Pendant ce temps-là, d’autres personnalités arrivent et quel bonheur de les avoir à nos côtés : Grégoire Lorieux, Laurence Rougier, David et Elizabeth Sanson, Lucie Prod’homme.
Lucie est une habituée du festival. En 2022, elle était invitée d’honneur et nous avions déjà vécu des moments intenses avec sa musique.
Lucie est désarçonnante, passant de la plus grande fantaisie, foufoulie, à une extrême acuité quand il s’agit de régler les paramètres sonores et l’interprétation de sa musique. Antoine, autre grand furieux, a investi depuis plusieurs mois une pièce qui n’en pas finit pas de connaître des déboires et ne jamais voir sa création.
Là, ce vendredi 26 juillet 2024, dans l’atmosphère sereine de la Chapelle Saint-André, qui a accueilli des siècles et des siècles de pélérins et pélerines, Des Espoirs fait l’effet d’un choc. Une violence inouïe et pourtant traitée avec la plus grande douceur. Une grande lame de fond et de forme qui vous terrasse et vous projette au centre de l’action sans jamais vous piéger. Captiver sans capturer. Le sujet est grave (les migrants qui échouent ou meurent pendant leur traversée). Le ton de l’œuvre est sans concession. La fusion entre la clarinette basse et la diffusion est particulièrement saisissante…. Quelle fierté de donner cette création en première mondiale dans le festival !
[Musique : Lucie Prod’homme, Des espoirs pour clarinette basse et électroacoustique (2024). Création mondiale]
Je pense à ce couple de touristes venu avec leurs deux jeunes enfants assister à Des espoirs et repartir. Quel fut peut-être leur choc ?
Merci Lucie de nous avoir offert cette exclusivité.
Les échanges qui vont suivre pendant la matinée et l’après-midi ont une intensité comparable. Chacun, chacune alimente la conversation, acceptant le jeu de ce salon intime. Des témoignages, des questions, des propositions rythment les séances autour de la question du spectacle vivant aujourd’hui. A panser et/ou penser ?
On finit par oublier les absents.
Louis, lui, n’a pas oublié de passer récupérer la remorque-frigo. Ouf ! Elle sera indispensable pour les journées suivantes…

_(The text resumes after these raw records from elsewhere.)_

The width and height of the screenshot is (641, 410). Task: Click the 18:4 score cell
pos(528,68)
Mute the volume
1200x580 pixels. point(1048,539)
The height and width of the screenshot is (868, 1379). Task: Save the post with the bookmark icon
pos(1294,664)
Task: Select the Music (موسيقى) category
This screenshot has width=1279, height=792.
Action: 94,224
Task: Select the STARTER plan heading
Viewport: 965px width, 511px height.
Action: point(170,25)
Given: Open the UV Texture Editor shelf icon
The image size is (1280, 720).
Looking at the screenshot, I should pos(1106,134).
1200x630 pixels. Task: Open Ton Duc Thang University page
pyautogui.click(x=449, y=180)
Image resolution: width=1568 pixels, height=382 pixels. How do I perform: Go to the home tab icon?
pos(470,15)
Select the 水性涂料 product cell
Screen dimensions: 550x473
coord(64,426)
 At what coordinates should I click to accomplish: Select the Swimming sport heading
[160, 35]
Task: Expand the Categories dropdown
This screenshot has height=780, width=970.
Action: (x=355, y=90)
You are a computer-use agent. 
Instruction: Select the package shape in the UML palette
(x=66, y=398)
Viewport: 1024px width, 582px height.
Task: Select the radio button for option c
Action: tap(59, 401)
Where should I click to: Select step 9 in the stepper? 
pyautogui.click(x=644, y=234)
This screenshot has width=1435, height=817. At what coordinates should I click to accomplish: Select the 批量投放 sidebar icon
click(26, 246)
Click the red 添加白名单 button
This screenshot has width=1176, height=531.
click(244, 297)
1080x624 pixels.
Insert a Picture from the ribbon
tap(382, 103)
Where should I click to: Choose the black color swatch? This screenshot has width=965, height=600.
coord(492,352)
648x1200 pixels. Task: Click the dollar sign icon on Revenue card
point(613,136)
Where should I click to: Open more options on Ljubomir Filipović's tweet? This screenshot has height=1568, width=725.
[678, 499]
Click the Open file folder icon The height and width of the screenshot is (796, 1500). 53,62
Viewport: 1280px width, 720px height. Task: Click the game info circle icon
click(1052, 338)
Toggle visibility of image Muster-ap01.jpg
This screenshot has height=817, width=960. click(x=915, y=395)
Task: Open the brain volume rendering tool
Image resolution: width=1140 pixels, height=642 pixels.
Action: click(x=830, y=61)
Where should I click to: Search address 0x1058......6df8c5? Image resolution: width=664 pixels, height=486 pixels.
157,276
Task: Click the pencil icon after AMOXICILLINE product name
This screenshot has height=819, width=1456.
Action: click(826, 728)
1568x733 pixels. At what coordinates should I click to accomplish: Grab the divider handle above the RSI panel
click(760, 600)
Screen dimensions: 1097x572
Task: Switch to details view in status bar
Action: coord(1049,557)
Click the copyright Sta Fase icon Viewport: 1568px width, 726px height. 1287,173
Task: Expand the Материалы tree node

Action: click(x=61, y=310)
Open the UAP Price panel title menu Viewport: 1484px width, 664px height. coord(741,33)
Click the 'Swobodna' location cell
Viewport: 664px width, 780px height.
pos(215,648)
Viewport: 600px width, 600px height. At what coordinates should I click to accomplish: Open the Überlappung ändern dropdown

Ce ne sont pas les cloches qui nous rappellent le temps du déjeuner mais une joyeuse cohorte qui vient frapper à la porte de la Chapelle Saint-André. Le « partage de midi » commence en chansons et nous conduit dans les rues désertes de Neuvy-le-Roi. Les in:entendu·es ne sont pas pour autant invisibles, ni silencieux !
Les résultats du concours de composition sont proclamés ; les lauréat·es chaleureusement fêté·es en chansons. Puis le temps des agapes où l’on apprend à mieux connaître son voisin ou sa voisine.
Il est de coutume au festival de proposer des siestes musicales, qui laissent la part belle aux musiques acousmatiques. Cette année, l’exception confirmera la règle et c’est à une autre digestion artistique que se préparent nos convives…
Le compositeur Grégoire Lorieux, que nous avions déjà accueilli en mai pour Le Grand Frisson, nous fait l’amitié de revenir pour nous « Habiller Habiter en oiseau ».
J’aime ces temps collectifs que partagent tous les présents et présentes au festival. Chaque année, nous laissons une empreinte en résonance avec le monde contemporain. Je remémore le Prélude à l’après-midi a:phone de 2020, le Fête et Fracas de 2021, l’in-nuit de 2022, le Champ du Signe de 2023.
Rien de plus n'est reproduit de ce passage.